### Task goal
Extract verbatim every line from the one containing "Task: Toggle the pin next to Documents" to the final line of the records below, inclusive, and exclude all pictures.

Extracted data entries
:::::

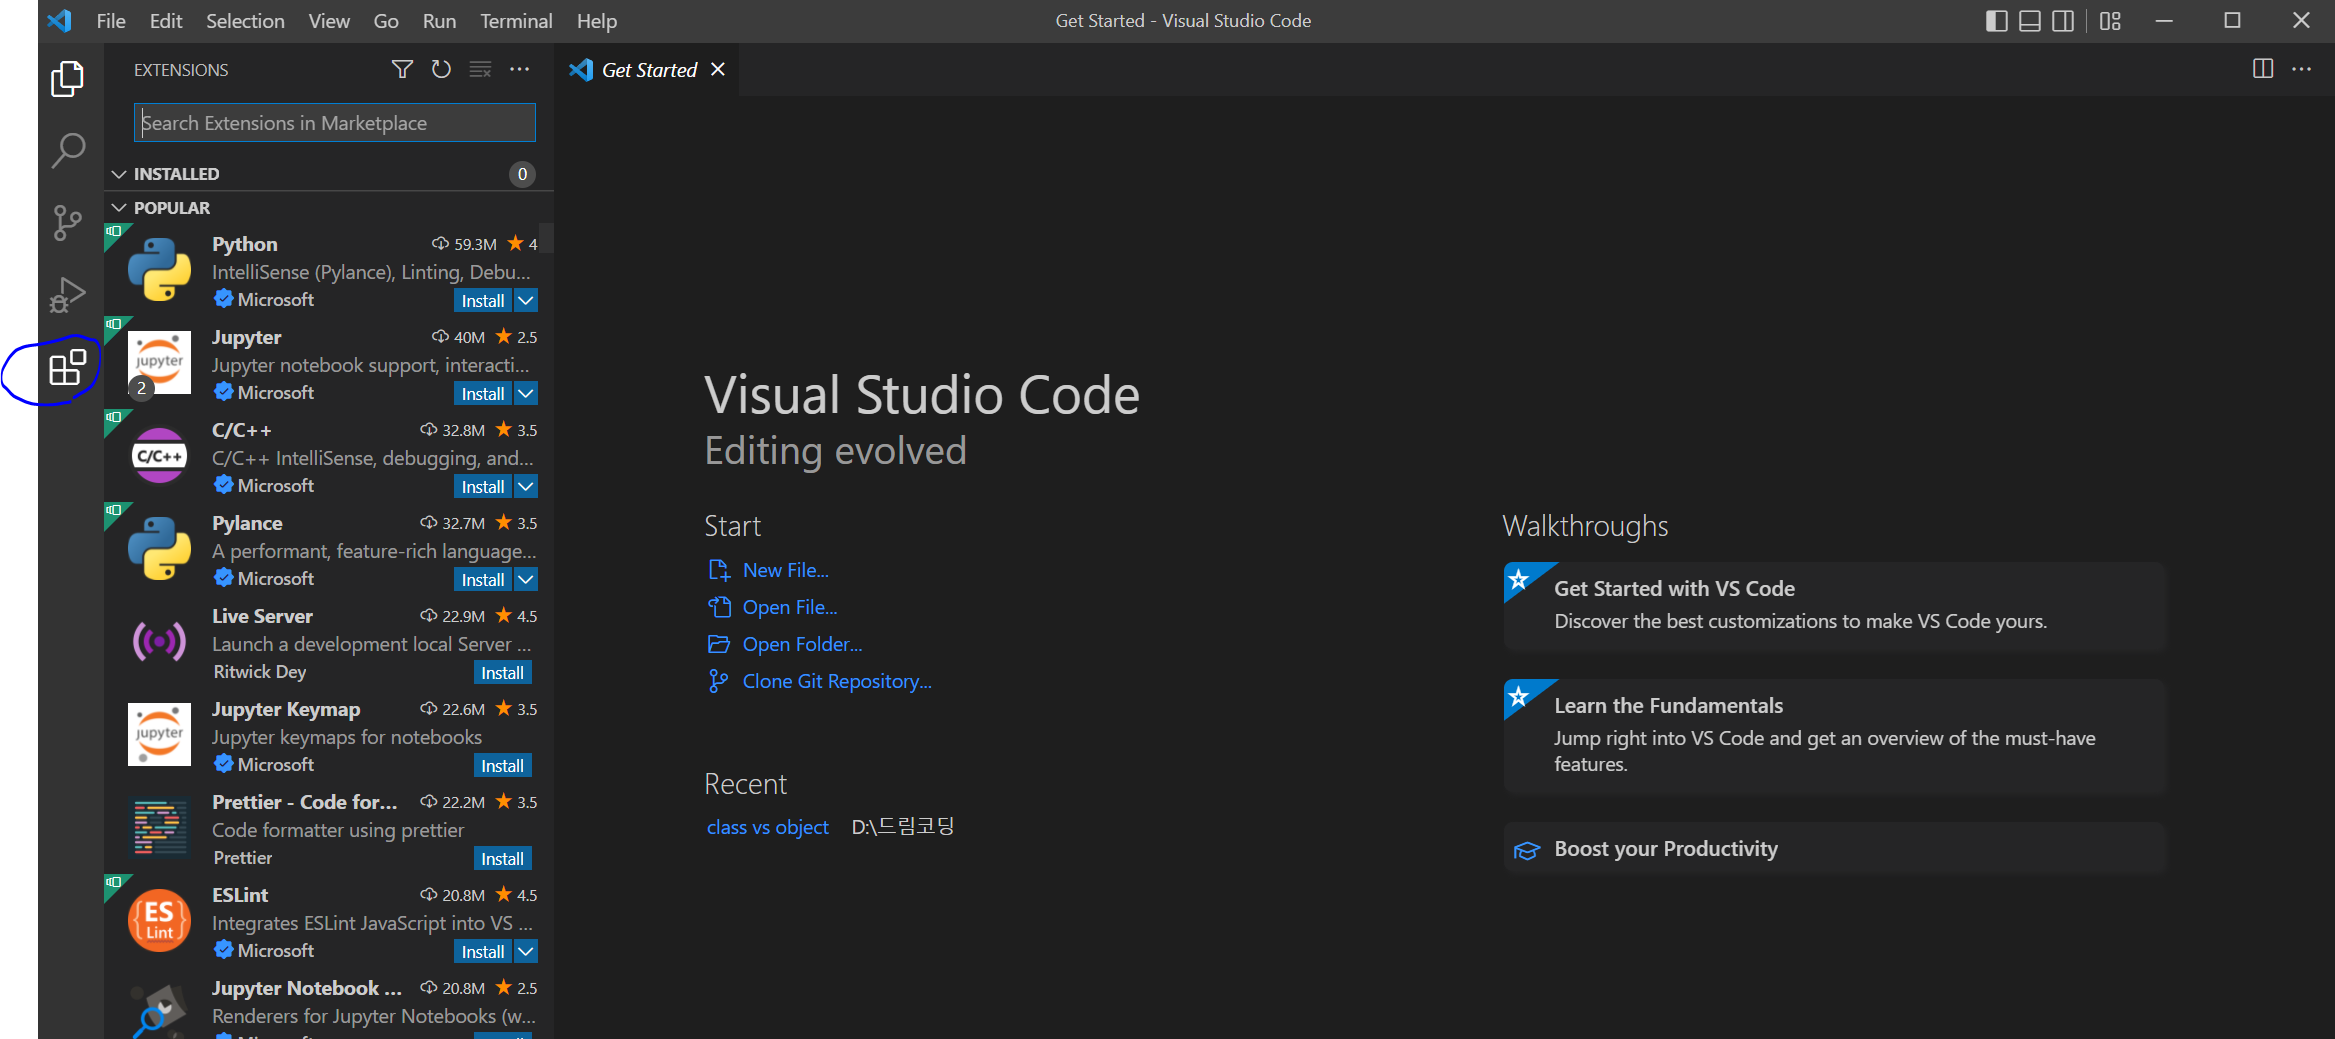The image size is (2335, 1039).
Task: Focus the Search Extensions in Marketplace field
Action: [335, 123]
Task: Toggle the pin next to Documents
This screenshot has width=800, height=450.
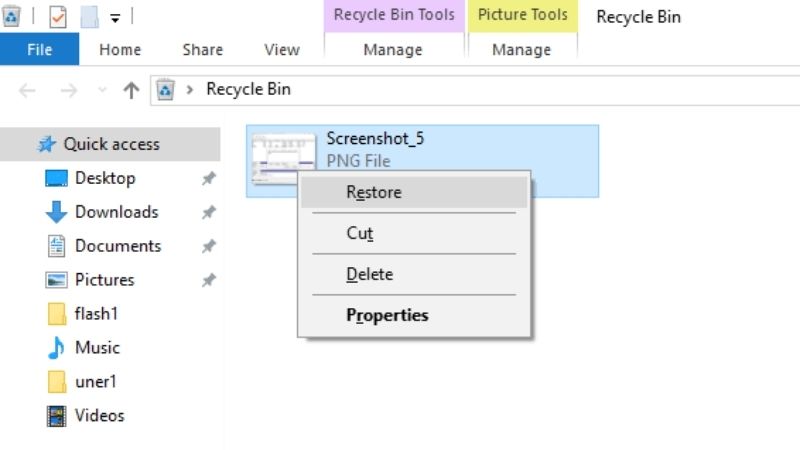Action: 209,246
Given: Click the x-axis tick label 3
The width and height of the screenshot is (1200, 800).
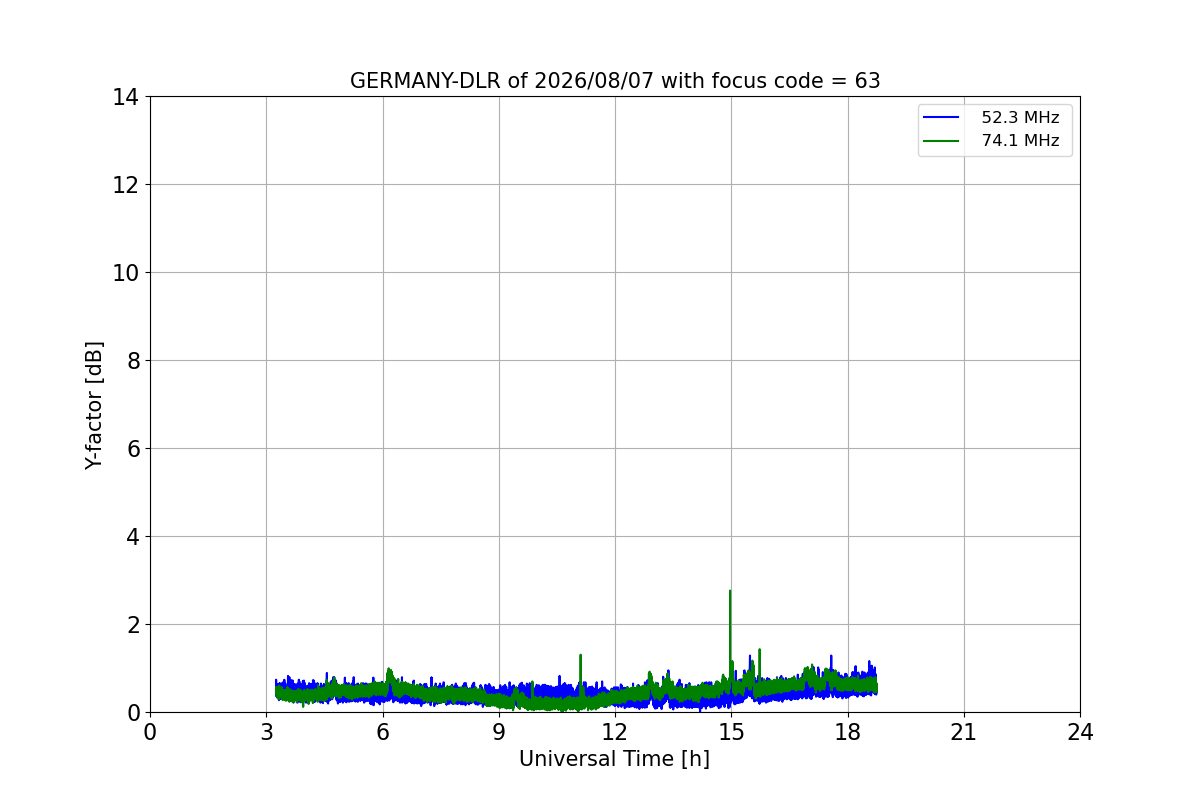Looking at the screenshot, I should pos(266,731).
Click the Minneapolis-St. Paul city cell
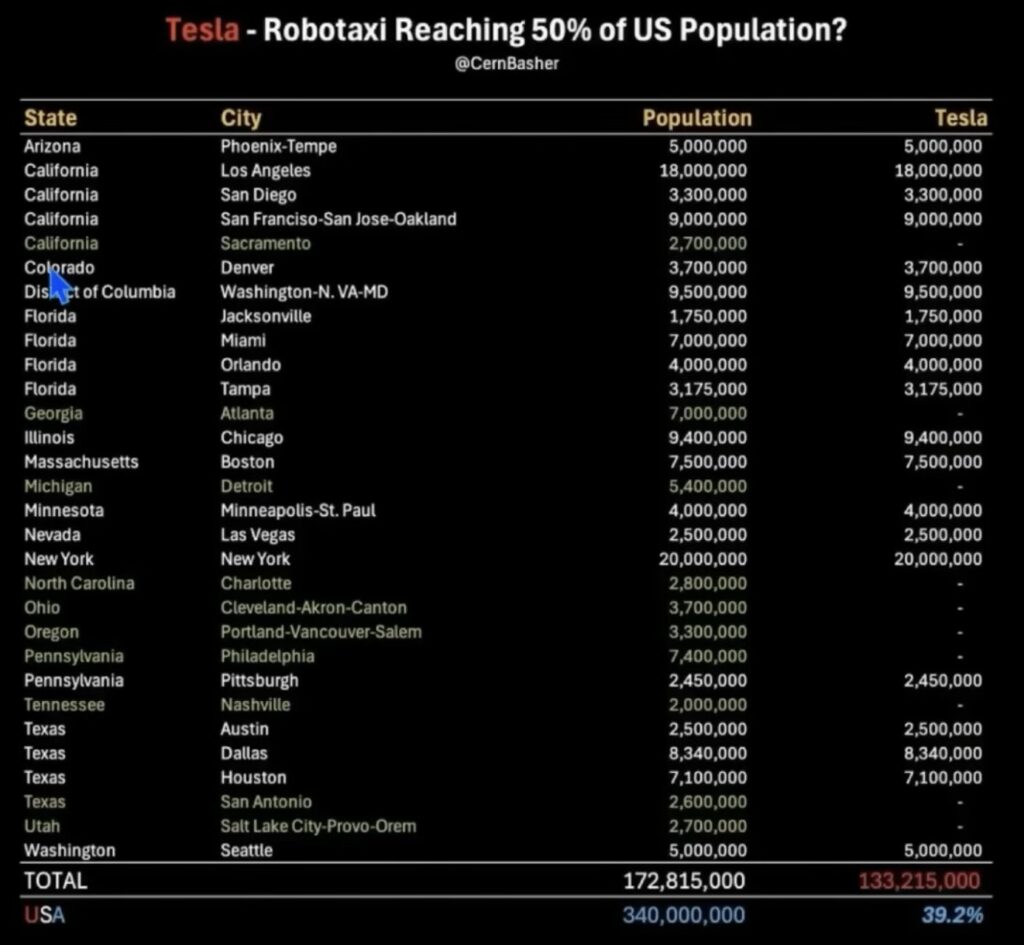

:::::

### Response area
Task: Toggle the pin next to Documents
This screenshot has width=800, height=450.
Action: 209,246
Given: Click the x-axis tick label 3
The width and height of the screenshot is (1200, 800).
Looking at the screenshot, I should pos(266,731).
Click the Minneapolis-St. Paul city cell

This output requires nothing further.